“Daddy, how do you catch a cat?”
Lenny stopped typing.
“Say what, buddy?” he called from the study.
But Rusty didn’t respond. He wasn’t paying attention anymore. He was reaching for the milk in the fridge. His fingers couldn’t quite reach high enough to pick it up.
But they could reach high enough to knock it off.
But right before it toppled and burst onto the hardwood, cherry floors, Lenny pushed it back, closed the fridge, and looked down at his son.
“Why do you have my fishing pole?”
“And why do you want to catch a cat?”
“Because he’s mean,” Rusty said as he tugged his father toward the patio door opening onto the new deck — and the new home of two friendly-but-stray cats, Lenny noted.
The yellow one, one puff ball of fur, stretched lazily by the deck chair, his white belly turned toward the sun and his front paws stretched out, like he was doing aerobics.
The calico, a little fatter and without the fluff to hide its belly, buried its snout in a bowl of food.
“Which one’s the mean one, pal?” Lenny finally asked.
“That one,” Rusty said, specifically pointing to the calico with his 8-year-old finger.
“And why is it mean?”
“Because I just put food in the dish, but before the yellow one had one bite, the mean cat…” the accusatory finger pointing at the calico shook a little, “… came, pushed the yellow out of the way, and started eating all the food.”
“Ah. Gotcha,” Lenny said. “And now you want to catch it so the yellow one can eat?”

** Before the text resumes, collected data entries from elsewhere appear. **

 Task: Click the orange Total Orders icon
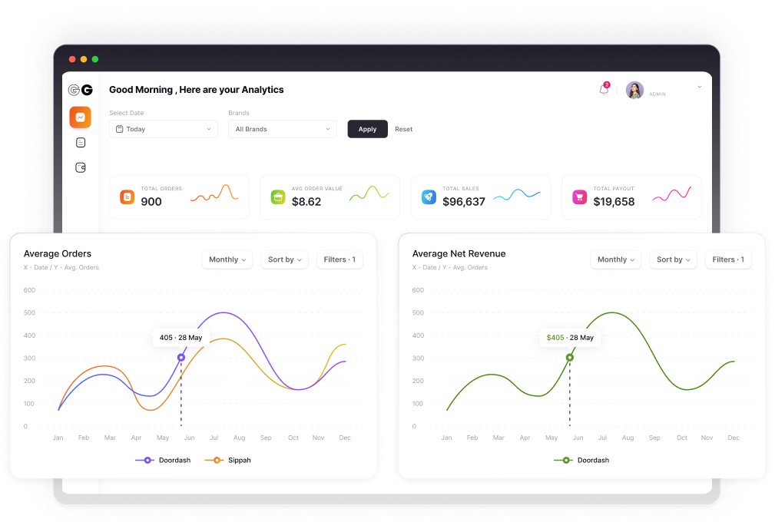(127, 197)
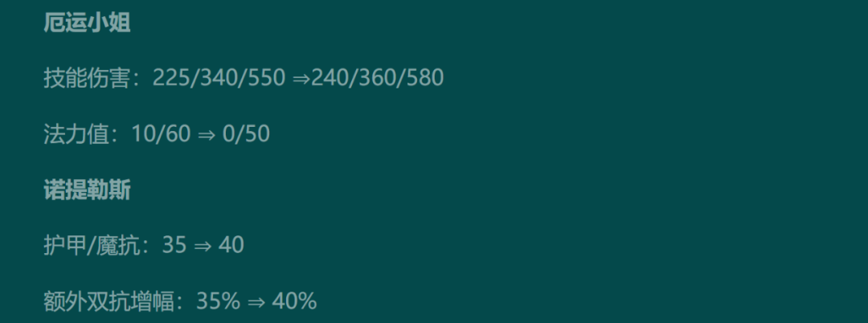Click the new armor value 40
The width and height of the screenshot is (868, 323).
click(x=231, y=246)
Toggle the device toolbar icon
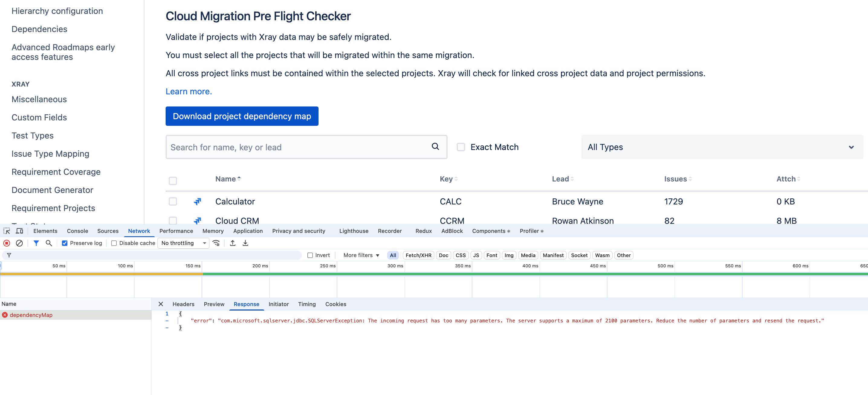 [20, 231]
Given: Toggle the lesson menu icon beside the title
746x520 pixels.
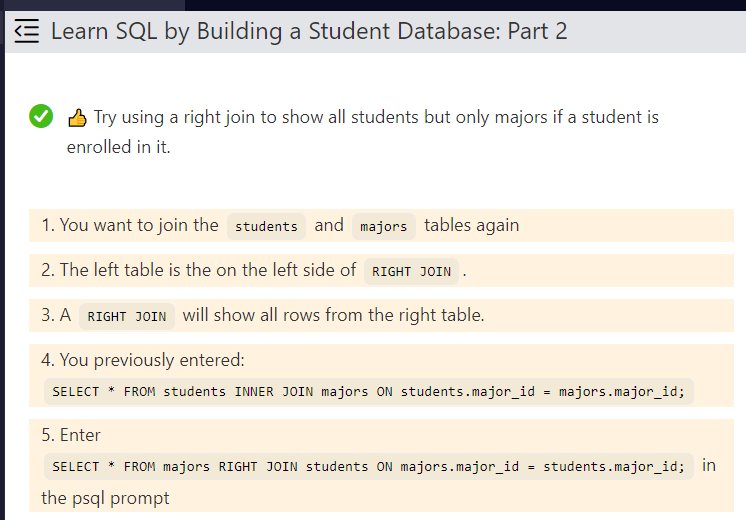Looking at the screenshot, I should [x=27, y=31].
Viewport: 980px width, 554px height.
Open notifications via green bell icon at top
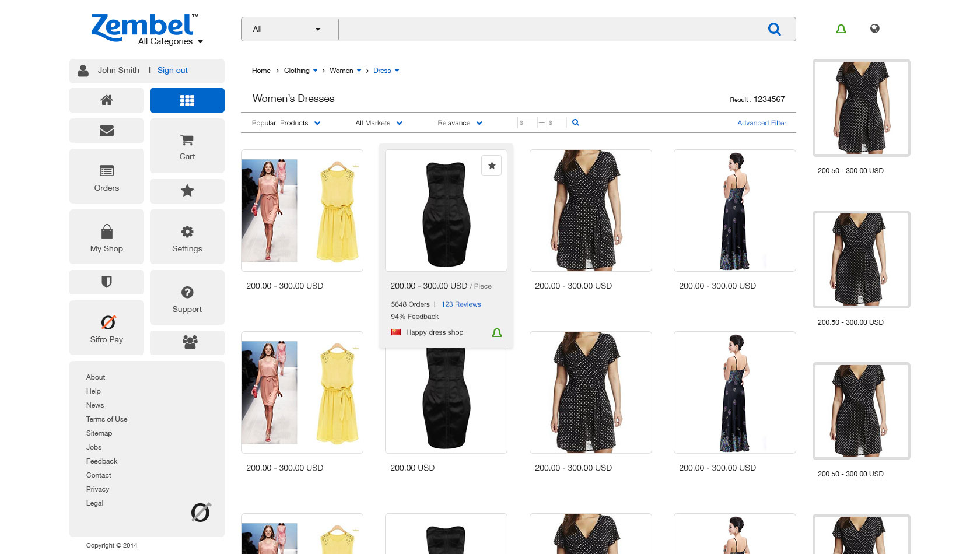click(x=841, y=29)
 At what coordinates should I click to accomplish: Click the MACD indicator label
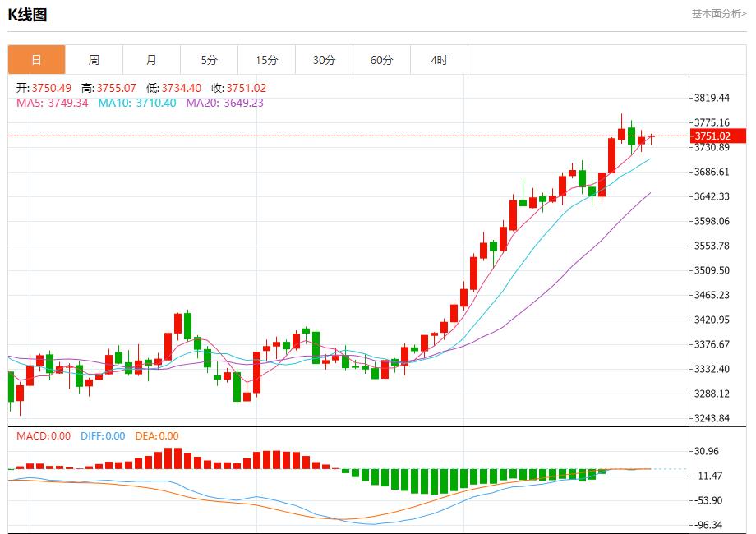click(x=44, y=436)
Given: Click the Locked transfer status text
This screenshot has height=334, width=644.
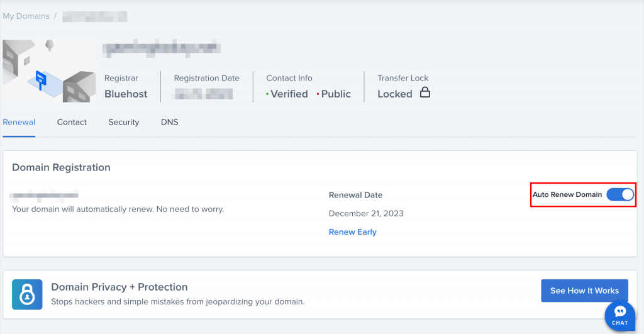Looking at the screenshot, I should click(394, 94).
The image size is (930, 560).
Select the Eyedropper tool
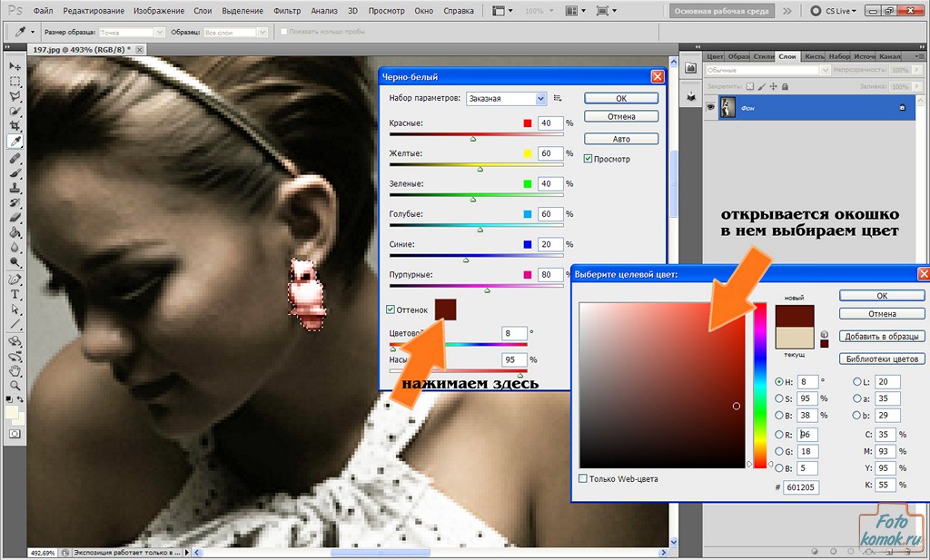pos(15,142)
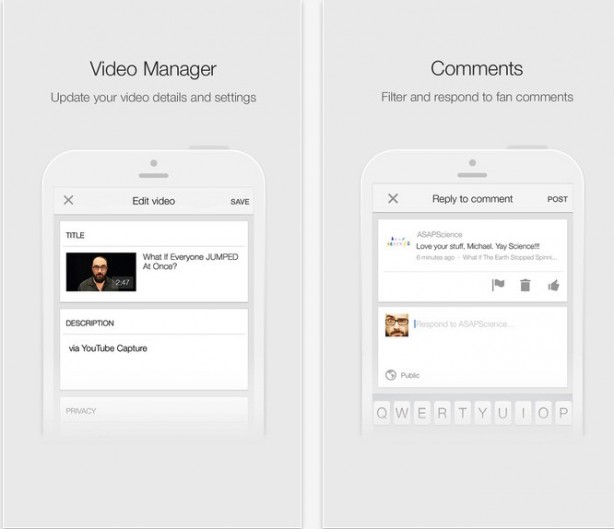Dismiss the Reply to comment screen

click(393, 199)
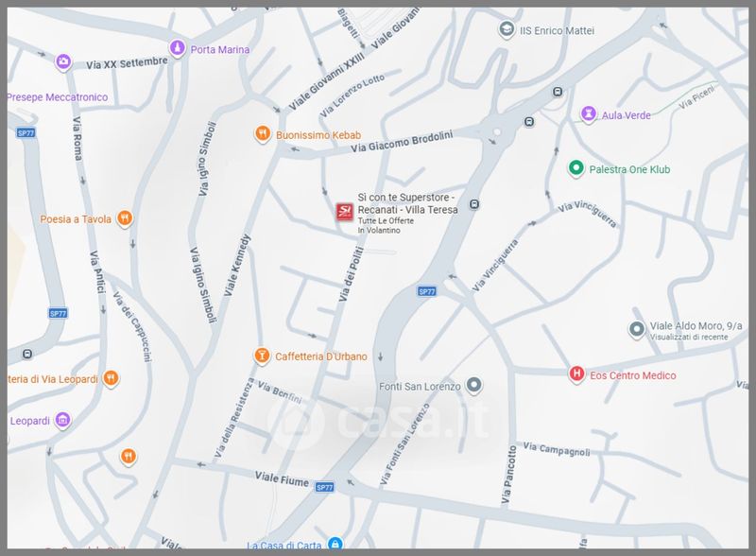Viewport: 756px width, 556px height.
Task: Select the IIS Enrico Mattei school marker
Action: pos(507,30)
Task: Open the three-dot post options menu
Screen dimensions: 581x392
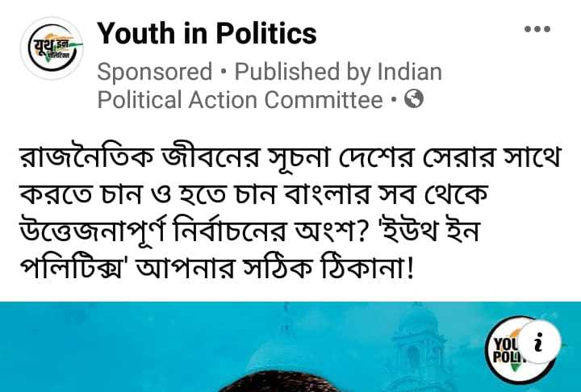Action: point(537,29)
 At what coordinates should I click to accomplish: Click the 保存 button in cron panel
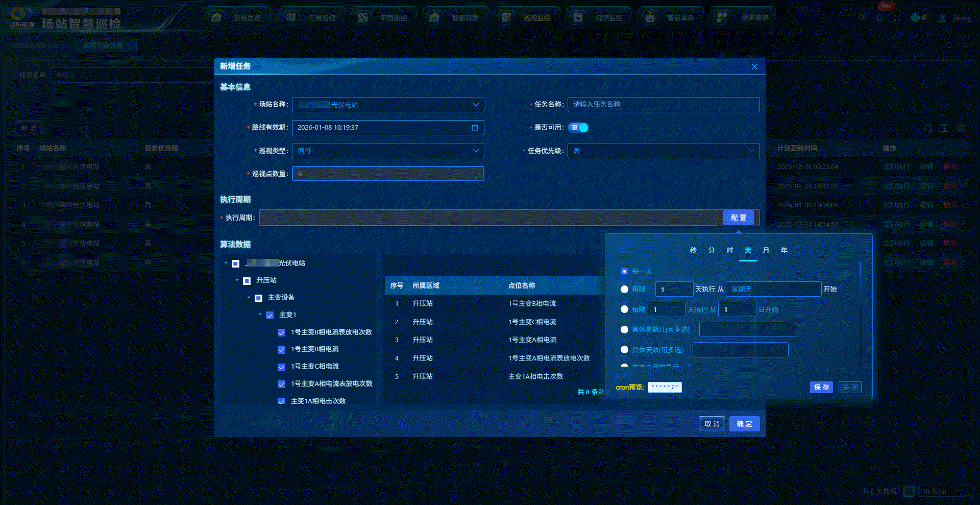821,387
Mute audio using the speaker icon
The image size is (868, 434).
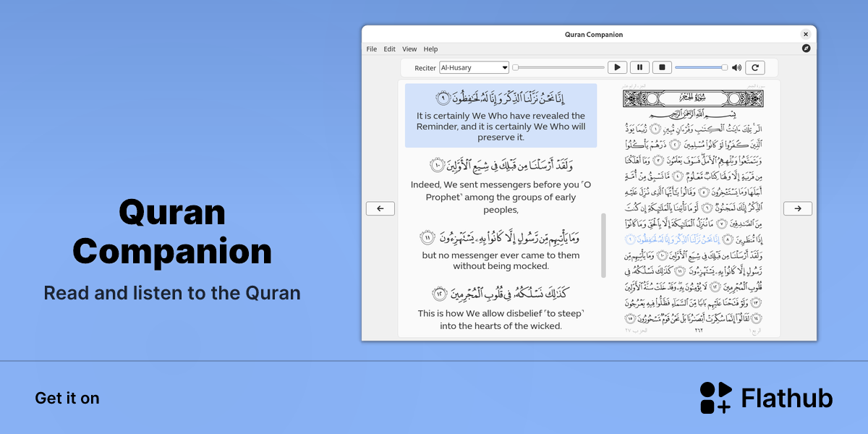tap(736, 67)
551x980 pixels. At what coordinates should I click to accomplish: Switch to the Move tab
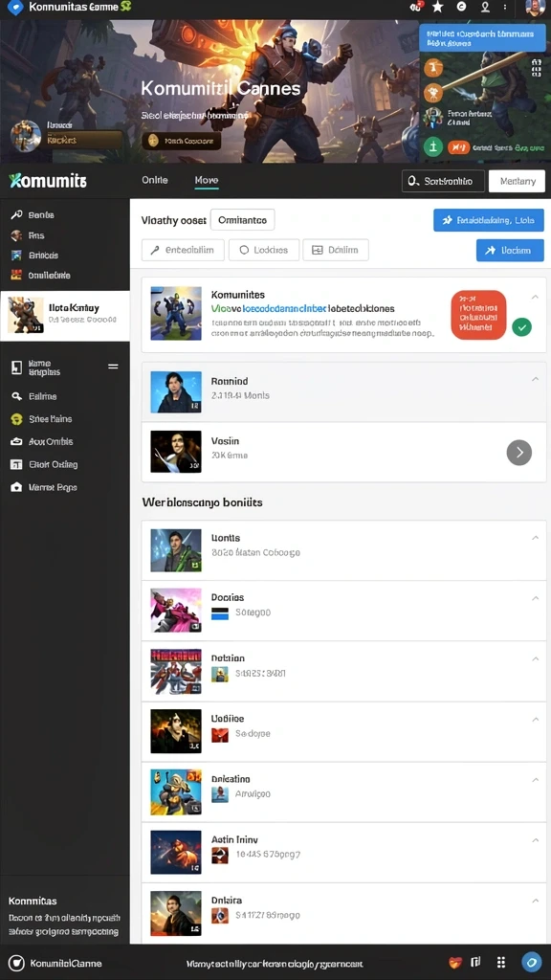pyautogui.click(x=207, y=180)
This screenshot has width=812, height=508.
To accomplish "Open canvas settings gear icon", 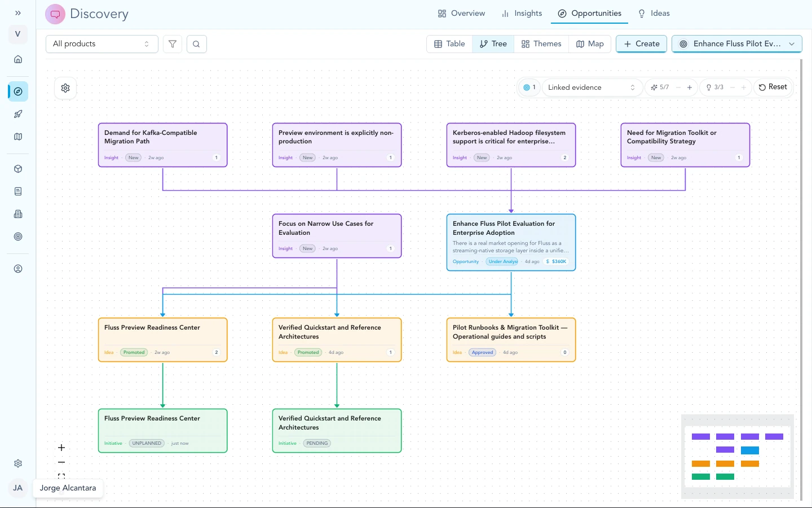I will 65,88.
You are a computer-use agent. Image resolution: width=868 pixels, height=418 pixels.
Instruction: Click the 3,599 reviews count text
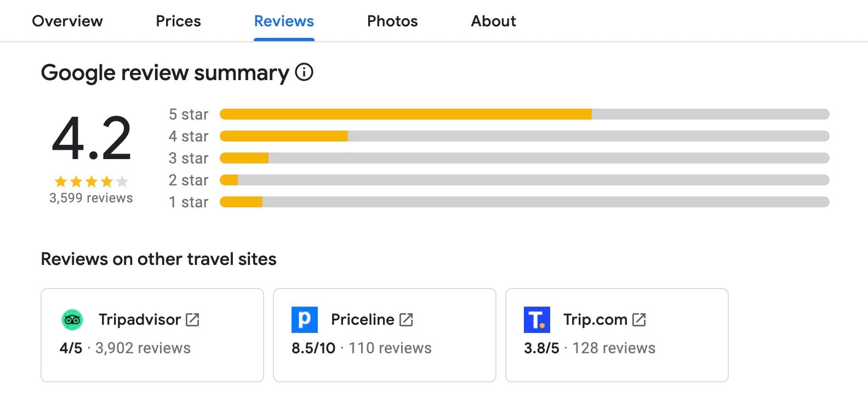(x=91, y=198)
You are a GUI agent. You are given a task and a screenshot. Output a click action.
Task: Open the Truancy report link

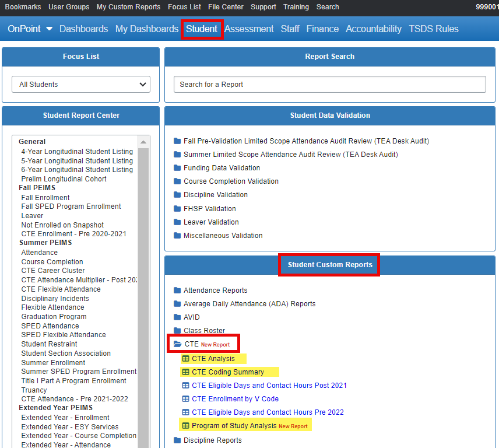click(x=34, y=390)
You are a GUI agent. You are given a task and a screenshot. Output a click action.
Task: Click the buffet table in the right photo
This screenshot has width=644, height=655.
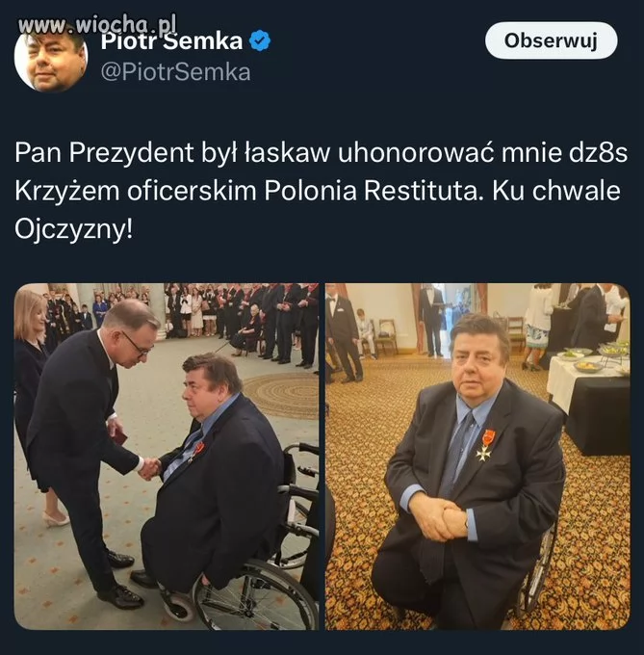[x=589, y=401]
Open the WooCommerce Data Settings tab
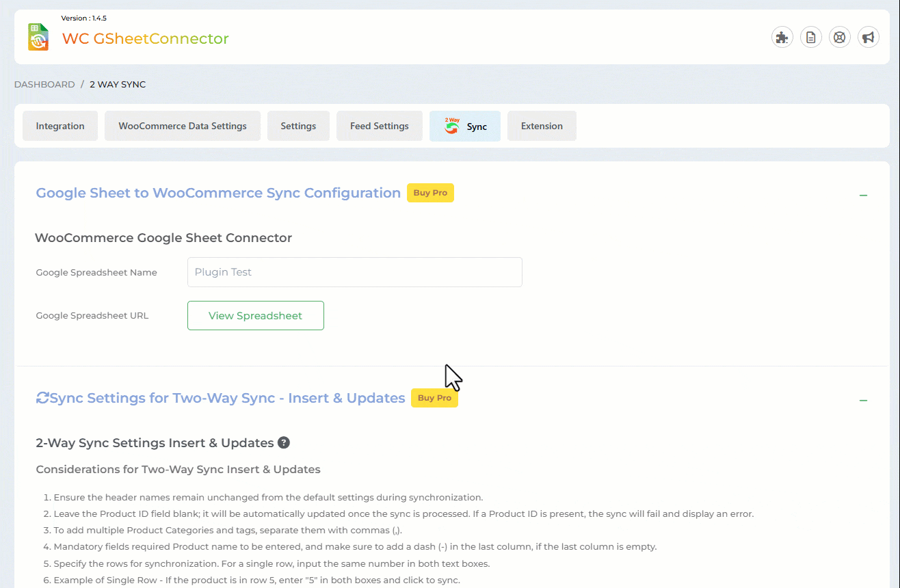Image resolution: width=900 pixels, height=588 pixels. pyautogui.click(x=182, y=126)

“Yeah. If I pretend to be nice and give it some milk, it will stay still long enough for me to catch it with the fishing pole.
(Lenny didn’t know — and didn’t ask — how his son would catch a cat using a fishing pole with a tangled line and no hook.)
“And then I would make him sit in the corner until the yellow one could eat.”
Smiling and kneeling down, Lenny slowly unwrapped Rusty’s fingers off the pole and sat him down on his lap on the recliner.
“Listen, buddy,” Lenny said as the two sat and rocked. “The calico is just a cat. He doesn’t know that he should share.”
“But why not?” Rusty interjected, his 8-year-old sense of justice far from placated. “Why won’t he share? Why does he think he should have all the food?
“He’s just mean.”
“Well, God didn’t create cats with consciences,” Lenny said. “Animals can’t tell the difference between right and wrong. If you poured out all that bag of cat food, he wouldn’t think that you wanted him to share it. He wouldn’t ask himself if he needs it all.
“Cats … well … they’re not humans.”
“Well, I hope God tells him,” Rusty said, refusing to acknowledge his father’s theological perspective. “He should share. That’s why I gave them so much food.”
“Well, maybe he should, buddy. Now, get ready for supper.”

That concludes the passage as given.